11/09/2017

Prof. Dr. Jens Günster from BAM and Thomas Mühler, PhD student from Clausthal University of Technology, preparing for their experiments on board of the zero-G plane.

Prof. Dr. Jens Günster from BAM and Thomas Mühler, PhD student from Clausthal University of Technology, preparing for their experiments on board of the zero-G plane.

Source: BAM, Section Corporate Communications

Bordeaux, 11.09.2017. BAM believes that astronauts manufacturing their own tools or spare parts in space using 3D printing will become a reality. BAM, together with the Clausthal University of Technology, is conducting tests on powder-based additive manufacturing under microgravity conditions between 11 and 15 September. During the 30th Parabolic Flight Campaign of the German Aerospace Centre (DLR), the scientists will test how a 3D printer using powder as a source can be stabilised in zero gravity.

In the "Powder-based additive manufacturing in zero gravity" project BAM and Clausthal University of Technology aim to manufacture components by applying layers of a flowable powder during printing. For this purpose a component is divided into thousands of virtual layers using software and then it is built up by the repeated application of powder layer by layer. The focus of the planned parabolic flight tests is on the application of powder layers as this is very difficult under zero gravity conditions. In order to stabilise the powder bed with the printed component without gravitation, scientists want to use an air gas flow which is sucked through the powder layers.

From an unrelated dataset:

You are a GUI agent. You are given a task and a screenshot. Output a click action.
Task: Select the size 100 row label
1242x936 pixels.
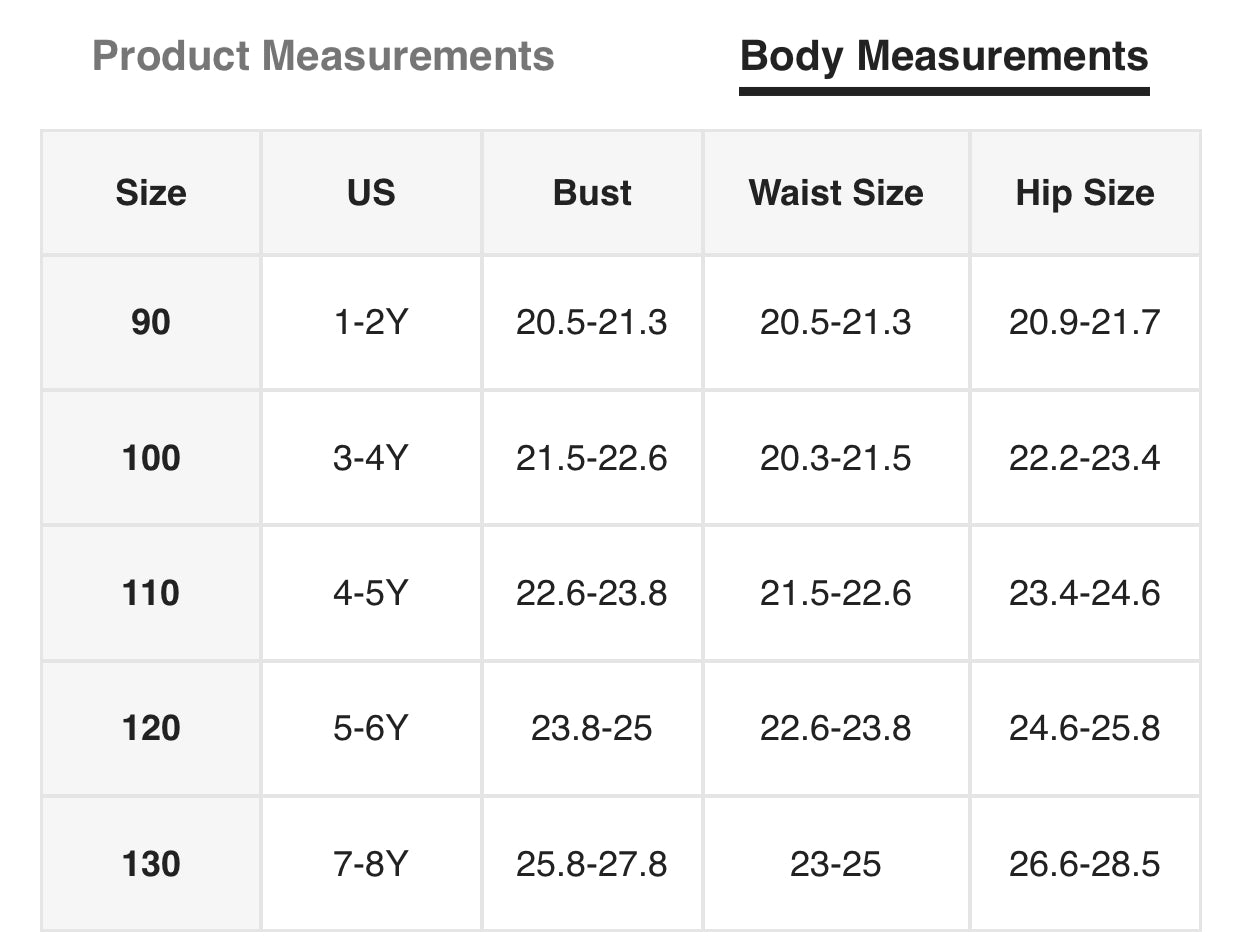point(151,458)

"3D printing has never been explored in weightlessness – BAM, DLR and Clausthal University of Technology are pioneers," explains Prof. Jens Günster, project manager and head of BAM’s Ceramic Processing and Biomaterials division. The aim of the research project is to expand and further develop individual manufacturing methods for components needed during a space mission. In addition, the process used is also of great interest for industrial applications on earth: "A higher packing density of the powder particles and an improved layer application of finer, non-flowable powders are two major advantages compared to conventional layer application methods," adds Günster.

Some of the methods used here have already been patented internationally: they are based on two patent families that have been jointly patented by BAM and Clausthal University of Technology within Germany and by BAM alone outside Germany.

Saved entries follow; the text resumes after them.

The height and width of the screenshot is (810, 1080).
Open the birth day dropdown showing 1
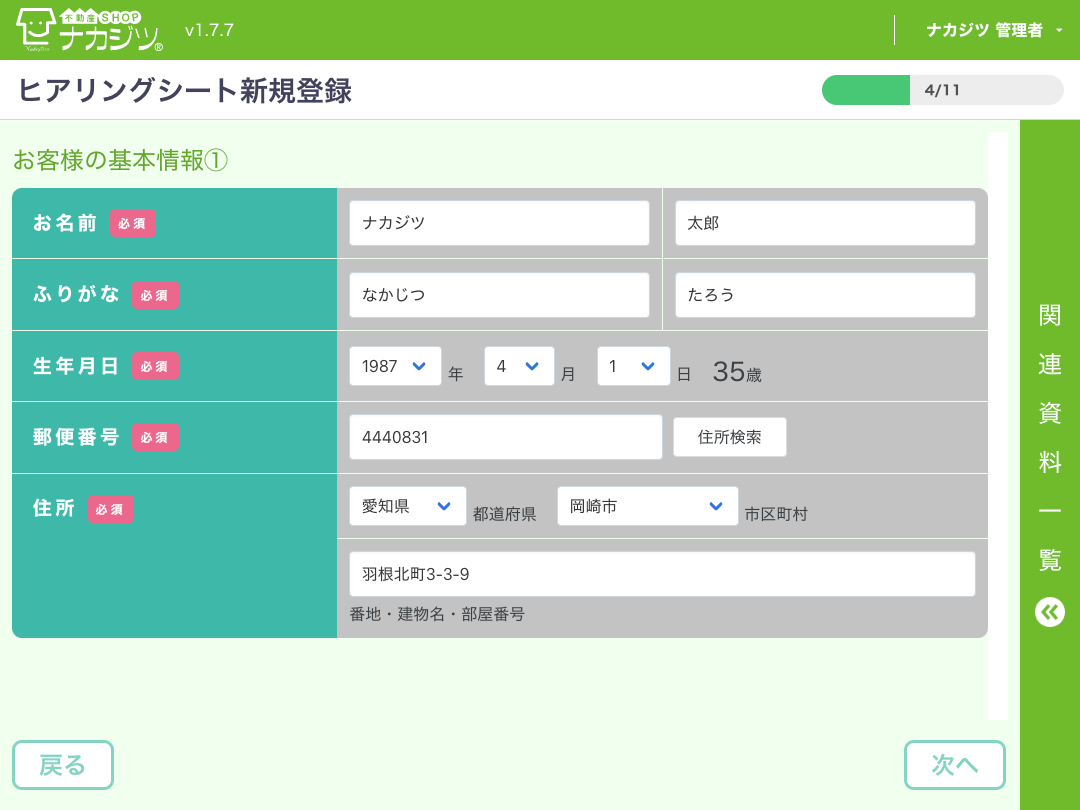[x=633, y=366]
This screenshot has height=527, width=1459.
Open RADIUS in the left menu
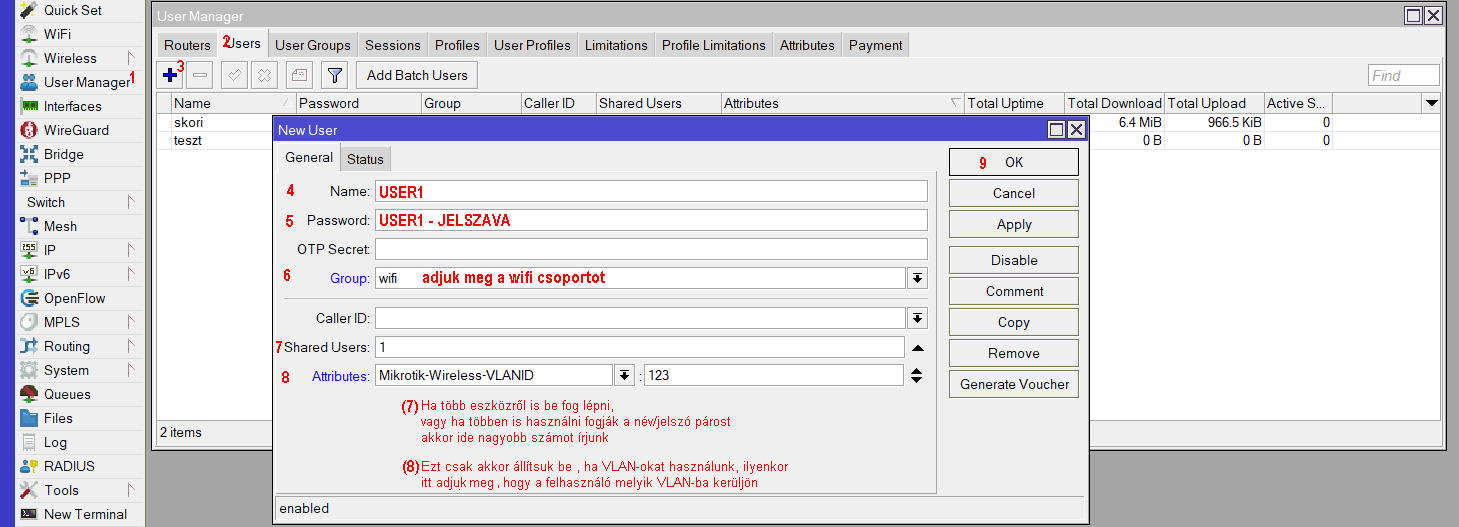click(69, 466)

Prof. Günster, who is also a professor in high-performance ceramics at the Clausthal University of Technology, leads a team including Dr. Andrea Zocca and BAM Ph.D. students Jörg Lüchtenborg and Pedro Lima, Clausthal University of Technology Ph.D. student Thomas Mühler, and DLR Ph.D. student Marc Sparenberg. This is another milestone in the successful collaboration between BAM, DLR and Clausthal University of Technology following the "Self-assembled Multifunctional Structures for Adaptive High-Performance Lightweight Construction" Ph.D. programme, which was approved last year.

For more information about the project "Powder-based additive manufacturing in zero gravity" and the parabolic flight tests of BAM and Clausthal University of Technology visit www.bam.de/parabelflug.

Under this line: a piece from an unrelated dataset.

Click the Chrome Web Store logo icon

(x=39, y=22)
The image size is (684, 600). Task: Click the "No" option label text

BAM and DLR will report live on the parabolic flights from the Bordeaux site and on the tests under hashtag #BAMzeroG and #DLRparabelflug during the flight week from 11th to 15th of September. Please also visit Twitter and YouTube!

About BAM

BAM promotes safety in technology and chemistry.
As a BMWi departmental research institute, BAM performs research, testing and offers advisory support to protect people, the environment and material goods. Its activity in the fields of materials science, materials engineering and chemistry is focussed on the technical safety of products and processes. BAM’s research is directed towards substances, materials, building elements, components and facilities as well as natural and technical systems important for the national economy and relevant to society. It also tests and assesses their safe handling and operation. BAM develops and validates analysis procedures and assessment methods, models and necessary standards and provides science-based services for the German industry in a European and international framework.

Safety creates markets.
BAM sets and represents high standards for safety in technology and chemistry for Germany and its global markets to further develop the successful German quality culture "Made in Germany“.

About Clausthal University of Technology

Locally based, globally valued – this is the Clausthal University of Technology. Teaching and research are carried out in the fields of energy and raw materials, natural sciences and materials sciences, economics, mathematics, computer science, mechanical engineering and process engineering. We aim to connect natural science, engineering and economics within application-oriented research. The university is organised in three innovative centres: the Lower Saxony Energy Research Centre, the Clausthal Centre for Materials Sciences and the Simulation Science Centre.